Evidente que povo colombiano dando força a Chape; o Scully, de
Clint Eastwood, em cartaz, sobre o piloto que pousou um avião no rio
Hudson salvando todos os passageiros; a Lagoa Grande salva e a Rafa
Gomes cantando História de uma Gata, em The Voice Kids, nos digam que as
coisas não foram tão ruins.
É bem provável, no entanto, que este seja o ano em que tomamos
consciência que em verdade, nos tornamos, todos, refugiados. Não só os
que tentaram chegar a qualquer lugar do mundo, fugindo da barbárie e das
mesquinharias ambiciosas dos que mandam e das grandes potencias que
disputam espaço e influência, usando o terror e sendo vítimas dele, mas
refugiado do cotidiano que nos legamos. Estamos refugiados em cotas,
clubes, religiões, discursos, minorias, grupos de watts app, faces,
partidos, comportamentos. Refugiados pelas grades reais – que tentam nos
proteger da violência física-, e grades imaginárias- que tentam isolar
os diferentes-, como se apenas em nossas escolhas houvesse certezas e
razões e fossemos movidos- ou reduzidos-, a intolerâncias e
aniquilamentos.

> TAREFAS OBRIGATÓRIAS
1. Liste os acontecimentos que, segundo o trecho, nos digam que as coisas não foram tão ruins.
2. Prossiga o trecho sobre termos nos tornado todos refugiados, começando logo após a última frase.
As entradas a seguir não têm relação com o trecho.

> MATERIAL FORNECIDO
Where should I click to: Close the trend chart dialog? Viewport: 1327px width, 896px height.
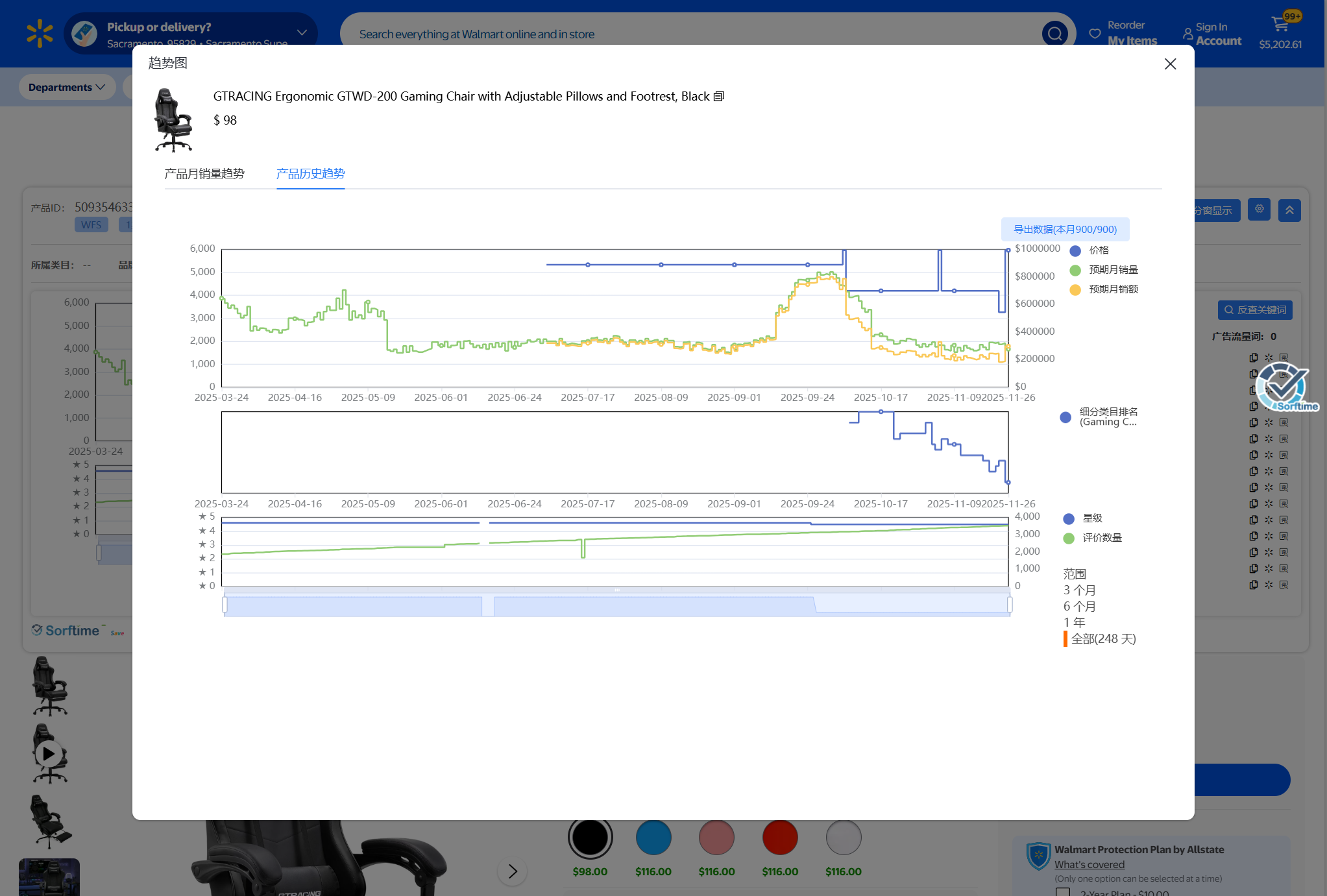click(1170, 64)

* * *

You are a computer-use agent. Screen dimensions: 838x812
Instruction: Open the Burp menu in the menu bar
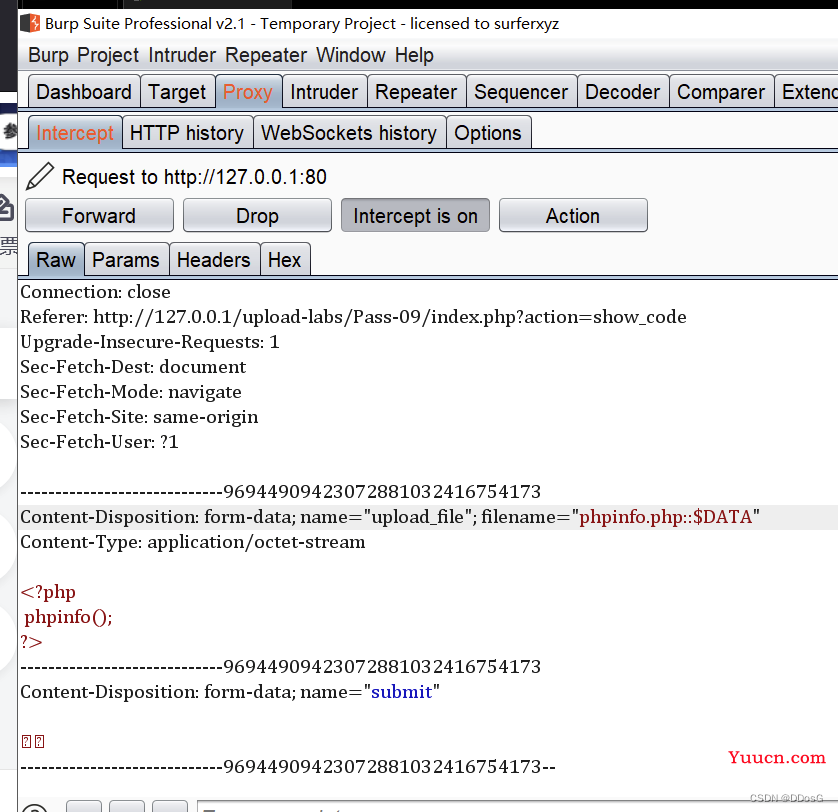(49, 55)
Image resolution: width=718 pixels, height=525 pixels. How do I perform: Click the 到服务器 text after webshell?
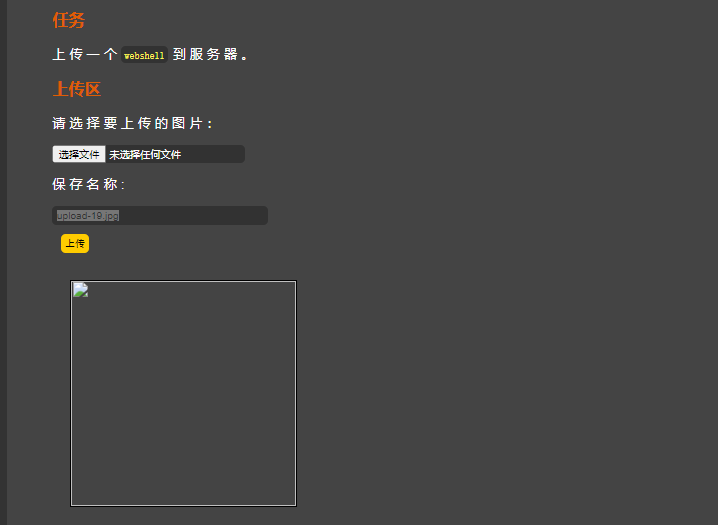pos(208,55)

---

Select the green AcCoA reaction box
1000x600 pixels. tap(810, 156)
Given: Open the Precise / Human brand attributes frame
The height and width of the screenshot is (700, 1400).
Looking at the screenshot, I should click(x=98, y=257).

> RESPOSTAS POR TAREFA
1.
- O povo colombiano dando força à Chape
- O Scully, de Clint Eastwood, em cartaz, sobre o piloto que pousou um avião no rio Hudson salvando todos os passageiros
- A Lagoa Grande salva
- A Rafa Gomes cantando História de uma Gata, em The Voice Kids

2.
Este foi o ano que um comercial mostrou que presidiários
passam mais tempo livres nos banhos de sol do que nossos filhos,
refugiados em redes sociais, jogos eletrônicos, condomínios
auto-suficientes. E o ano que tivemos a certeza que estamos nos
refugiando na solidão eletrônica, para não nos abandonarmos ao amor,
para não abrirmos mão de algum direito pelo outro, pedindo asilo nas
relações de curto prazo que não exigem renúncia, nem esforço, mas nunca
alcançam a glória de um amor realizado.
Foi o ano em que a corrupção endêmica nos escandalizou,
dilapidou, apartou, mas agora, que estamos concluindo o bota-fora deste
ano fuleiro, talvez seja a oportunidade de nos revermos, de romper o
rancor cotidiano, antes que sua erva dilacerante se espalhe, e
abraçarmos os amigos, fazendo as condescendências necessárias; de
beijarmos a quem amamos como se houvesse intermináveis amanhãs, como se
ainda fosse o primeiro; de alimentar os filhos de liberdade e dever
filial; e concedermos, então, o visto de permanência ao melhor de nós
mesmos, como se fosse o derradeiro refugiado. (Publicado no Tribuna Feirense)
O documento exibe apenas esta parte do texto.